S2 version 3  Assembly language

Meta commands

There are three sections which must be present in this  sequence: define symbols, code section, data section.  Each section starts with a meta command: .symbol, .code, .data. The end of assembly file denotes by .end.

.symbol
...
.code 0
...
.data 100
...
.end

Comment

The ';' starts the comment to the end of the current line.  Comments are not interpreted by the assembler.

Symbol definition

In symbol definition section, symbols are defined with their associated values. 

.symbol
  print 1
  base  100
  ...

Code section

Code section is the main assembly instruction. Labels can be defined in code section and they can be referred to by assembly instructions. Labels are used for destination of jump or as symbolic names in data section. A label is prefix with ":". An assembly instruction is written as shown in the instruction set definition. 

Addressing mode

For each instruction the operands are written in such a way to simplify the assembler using prefix to identify the addressing mode.

ld r1 @10 r2      displacement  M[10+R[r2]] 
ld r1 +r2 r3      index   M[R[r2]+R[r3]]
st r1 @2 r2
st r1 +r2 r3
add r1 r2 r3
add r1 r2 #20     constant value is prefix by #


The assembler does not check for all possible illegal combination of opcode, addressing mode and operands.  Here is an example
.code   0
        mov r1 #0
        mov r2 #1
:loop   le r3 r2 #10     ;  while i <= 10
        jf r3 exit
        add r1 r1 r2     ;    s = s + i
        add r2 r2 #1     ;    i++
        jmp loop
:exit   trap r0 #0

Data section

The data section defined constant values.

.data 100
  11 22 33 44 0

S2 instruction format

s2 version 2  has three instruction formats. This version (3) simplified the format using flat encoding (no extended op).  It limits the range of address a bit but makes it easier to understand instruction encoding.

    op:6 r1:5 r2:5 d:16

where d can store {r3,ads,disp}
disp is sign extended to 32-bit.

# What to do
1) Reproduce everything in the S2 assembly language page from "There are three" down to "denotes by .end.".
2) In the S2 assembly language page, which three sections must an assembly file contain, and in what order?
3) Pick up the S2 assembly language page after its final line and keep writing.

# Supplied material
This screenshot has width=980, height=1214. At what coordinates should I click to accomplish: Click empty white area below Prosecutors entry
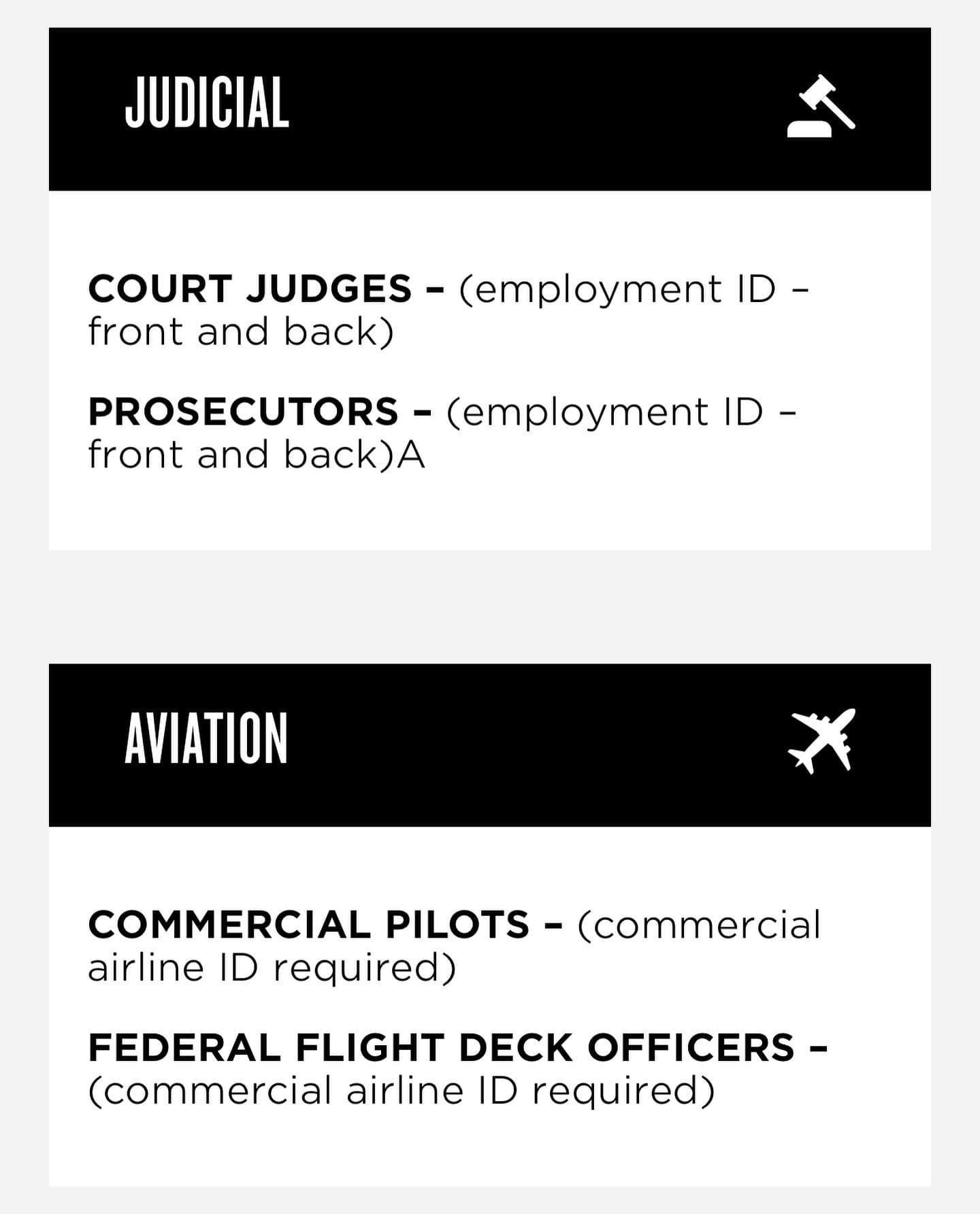click(x=490, y=514)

# Responses per task
1)
There are three sections which must be present in this  sequence: define symbols, code section, data section.  Each section starts with a meta command: .symbol, .code, .data. The end of assembly file denotes by .end.

2) Define symbols, code section, data section.

3)
The assembler works in one pass (read source only once) using two phases:
  phase1
    input scanning, collect symbols
  phase2
    resolve forward references
    generate object code from the token list

Symbol table

There are a number of predefined symbols such as opcode mnenomics (add...), register names (r0..r31). The assembler generates an output file as a Javascript file to be loaded by the S23 simulator written in Javascript.
The output file is suitable for a loader of the simulator.  Here is the format

var = obj = [
ads, len,         ; code segment
op, a1, a2, a3,   ; each instruction
...
ads, len,         ; data segment
num,              ; each 32-bit data
num,
0                 ; end of object
];


Here is a real example. Assemble this program (add10-s.txt) will give the output (to file add10-s.obj).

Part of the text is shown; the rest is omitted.